SOURCE EXTRACT:
>> start

# My New Boy!



## Olie (Oct 10, 2009)

WOW - GUSH, what a doll and glad you got your baby! CONGRATS!


----------



## Poodle Lover (Mar 24, 2008)

What a handsome boy and such beautiful, thick coat.


----------



## Birdie (Jun 28, 2009)

Ohh he's just beautiful! Congrats on picking up your new baby.


----------



## 814 (Jul 3, 2009)

What a beautiful dog


----------



## wishpoo (Sep 12, 2009)

He is very handsome  !!!!

I like how his coat is shiny : ))) !!! 

What is his name  ??? 

Congrats on your new baby :baby: : )))


----------



## Marian (Oct 20, 2009)

He's beautiful - congrats!


----------



## Ladybug (Jan 2, 2010)

Thanks everyone! His name is Gentry. He is such a handsome boy. We are all really happy with him. And getting a 10 month old puppy is wonderful! I didn't have to get up with him once last night  And he was such a good boy. When we went to bed he came in and laid down by my side of the bed and went right to sleep. He's so mellow!!


----------



## Alicia (Oct 23, 2009)

Congrats on adding Gentry to your home. He is so handsome. Can't wait for more pictures.


----------



## bigpoodleperson (Jul 14, 2009)

Congrats! He is a looker for sure! What is his story?


----------



## Ladybug (Jan 2, 2010)

I got him from his breeder. She said he was sold, but then got too big to ship? I don't know, but I am sure glad that he didn't go to his other home! We LOVE this dog! My Hubby can't believe how mellow he is. He is content to be with me, where ever I am in the house. He doesn't whine. He hardly barks, just when he thinks it's necessary. Just an all around wonderful dog! 

This morning I clipped up his head a little more. I wanted to take the hair off his ears and clip up his top knot. He stood like a statue and was so sweet! He would lick my face a little when he could reach it without moving.

>> end

TO BE DONE:
Please write out the thread about the new dog word for word, everything from "He's beautiful - congrats!" down to "He's so mellow!!".

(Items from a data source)

>> start

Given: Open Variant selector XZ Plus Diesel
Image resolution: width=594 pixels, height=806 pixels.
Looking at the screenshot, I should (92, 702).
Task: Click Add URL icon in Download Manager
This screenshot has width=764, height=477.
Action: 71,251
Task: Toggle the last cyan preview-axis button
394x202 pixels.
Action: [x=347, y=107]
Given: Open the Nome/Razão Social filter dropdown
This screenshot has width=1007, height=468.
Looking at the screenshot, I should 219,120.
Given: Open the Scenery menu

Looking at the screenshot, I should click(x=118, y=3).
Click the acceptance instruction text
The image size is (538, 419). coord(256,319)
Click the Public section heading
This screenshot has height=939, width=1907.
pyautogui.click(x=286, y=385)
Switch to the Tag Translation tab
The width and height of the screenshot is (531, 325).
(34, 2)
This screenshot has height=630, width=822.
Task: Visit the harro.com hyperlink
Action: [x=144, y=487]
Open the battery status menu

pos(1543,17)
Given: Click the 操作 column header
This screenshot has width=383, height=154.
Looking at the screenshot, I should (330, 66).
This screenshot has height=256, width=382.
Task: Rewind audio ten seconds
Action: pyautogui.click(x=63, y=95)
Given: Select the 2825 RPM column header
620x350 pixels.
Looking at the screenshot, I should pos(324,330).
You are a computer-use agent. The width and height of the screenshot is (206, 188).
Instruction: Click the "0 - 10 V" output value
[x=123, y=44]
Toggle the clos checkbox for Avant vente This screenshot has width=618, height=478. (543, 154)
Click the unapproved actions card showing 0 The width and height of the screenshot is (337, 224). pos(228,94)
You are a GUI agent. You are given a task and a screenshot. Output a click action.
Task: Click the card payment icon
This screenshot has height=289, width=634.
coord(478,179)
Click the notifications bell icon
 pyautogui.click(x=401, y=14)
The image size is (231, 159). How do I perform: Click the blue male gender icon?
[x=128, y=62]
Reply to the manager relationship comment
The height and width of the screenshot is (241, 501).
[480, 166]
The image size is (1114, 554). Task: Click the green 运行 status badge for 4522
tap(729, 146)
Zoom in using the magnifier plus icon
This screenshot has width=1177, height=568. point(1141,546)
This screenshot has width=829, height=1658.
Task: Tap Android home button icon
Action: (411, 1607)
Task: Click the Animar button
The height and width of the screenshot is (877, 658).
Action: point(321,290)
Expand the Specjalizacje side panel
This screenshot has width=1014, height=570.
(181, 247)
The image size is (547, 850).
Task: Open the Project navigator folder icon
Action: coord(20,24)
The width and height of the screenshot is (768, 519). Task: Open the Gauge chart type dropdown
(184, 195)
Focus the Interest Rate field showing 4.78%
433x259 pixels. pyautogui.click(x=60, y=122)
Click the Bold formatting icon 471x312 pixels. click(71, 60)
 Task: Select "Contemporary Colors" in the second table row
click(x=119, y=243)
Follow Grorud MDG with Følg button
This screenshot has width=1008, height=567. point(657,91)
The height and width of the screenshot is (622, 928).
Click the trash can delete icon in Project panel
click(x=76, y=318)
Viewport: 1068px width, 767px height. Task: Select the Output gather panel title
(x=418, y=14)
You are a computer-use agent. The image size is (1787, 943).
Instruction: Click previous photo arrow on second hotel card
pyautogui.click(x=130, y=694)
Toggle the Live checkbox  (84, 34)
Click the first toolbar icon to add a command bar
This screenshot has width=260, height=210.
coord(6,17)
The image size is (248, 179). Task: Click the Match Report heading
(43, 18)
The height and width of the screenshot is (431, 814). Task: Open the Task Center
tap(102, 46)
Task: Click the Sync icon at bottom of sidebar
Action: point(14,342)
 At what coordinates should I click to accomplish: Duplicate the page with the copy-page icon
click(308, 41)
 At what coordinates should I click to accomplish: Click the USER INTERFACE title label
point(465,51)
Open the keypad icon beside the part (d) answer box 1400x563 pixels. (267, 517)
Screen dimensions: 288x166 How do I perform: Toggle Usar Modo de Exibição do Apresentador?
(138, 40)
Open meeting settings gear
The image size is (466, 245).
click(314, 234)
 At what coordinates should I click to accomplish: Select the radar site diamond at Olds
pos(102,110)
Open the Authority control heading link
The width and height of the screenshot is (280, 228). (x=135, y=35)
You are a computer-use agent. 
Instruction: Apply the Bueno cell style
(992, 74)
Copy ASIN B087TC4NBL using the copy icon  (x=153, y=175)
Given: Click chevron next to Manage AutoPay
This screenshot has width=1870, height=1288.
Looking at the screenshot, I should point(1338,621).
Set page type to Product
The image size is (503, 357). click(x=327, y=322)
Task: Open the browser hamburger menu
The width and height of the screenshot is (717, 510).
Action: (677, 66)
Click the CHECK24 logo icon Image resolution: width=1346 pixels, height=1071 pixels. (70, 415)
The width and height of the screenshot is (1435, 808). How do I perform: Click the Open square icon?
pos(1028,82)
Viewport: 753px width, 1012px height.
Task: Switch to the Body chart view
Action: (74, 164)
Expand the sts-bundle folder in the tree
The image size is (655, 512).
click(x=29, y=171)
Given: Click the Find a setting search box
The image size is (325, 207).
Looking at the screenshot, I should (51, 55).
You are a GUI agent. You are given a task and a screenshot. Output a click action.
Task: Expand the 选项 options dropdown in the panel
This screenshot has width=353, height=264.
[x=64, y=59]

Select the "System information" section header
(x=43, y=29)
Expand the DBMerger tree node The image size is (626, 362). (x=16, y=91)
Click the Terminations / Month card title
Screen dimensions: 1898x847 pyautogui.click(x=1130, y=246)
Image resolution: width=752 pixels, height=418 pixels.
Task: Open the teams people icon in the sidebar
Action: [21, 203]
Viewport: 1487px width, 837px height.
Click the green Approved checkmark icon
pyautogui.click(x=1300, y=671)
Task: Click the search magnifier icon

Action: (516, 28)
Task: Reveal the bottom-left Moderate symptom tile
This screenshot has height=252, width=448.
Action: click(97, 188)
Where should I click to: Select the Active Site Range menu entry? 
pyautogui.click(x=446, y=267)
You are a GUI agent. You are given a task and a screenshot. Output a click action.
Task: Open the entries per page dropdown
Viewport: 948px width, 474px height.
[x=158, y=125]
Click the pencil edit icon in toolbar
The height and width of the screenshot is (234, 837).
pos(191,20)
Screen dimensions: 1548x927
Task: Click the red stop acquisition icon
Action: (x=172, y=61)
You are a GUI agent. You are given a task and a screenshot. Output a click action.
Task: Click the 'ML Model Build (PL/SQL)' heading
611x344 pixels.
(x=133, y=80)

>> end

SOLUTION:
He's beautiful - congrats!


----------



## Ladybug (Jan 2, 2010)

Thanks everyone! His name is Gentry. He is such a handsome boy. We are all really happy with him. And getting a 10 month old puppy is wonderful! I didn't have to get up with him once last night  And he was such a good boy. When we went to bed he came in and laid down by my side of the bed and went right to sleep. He's so mellow!!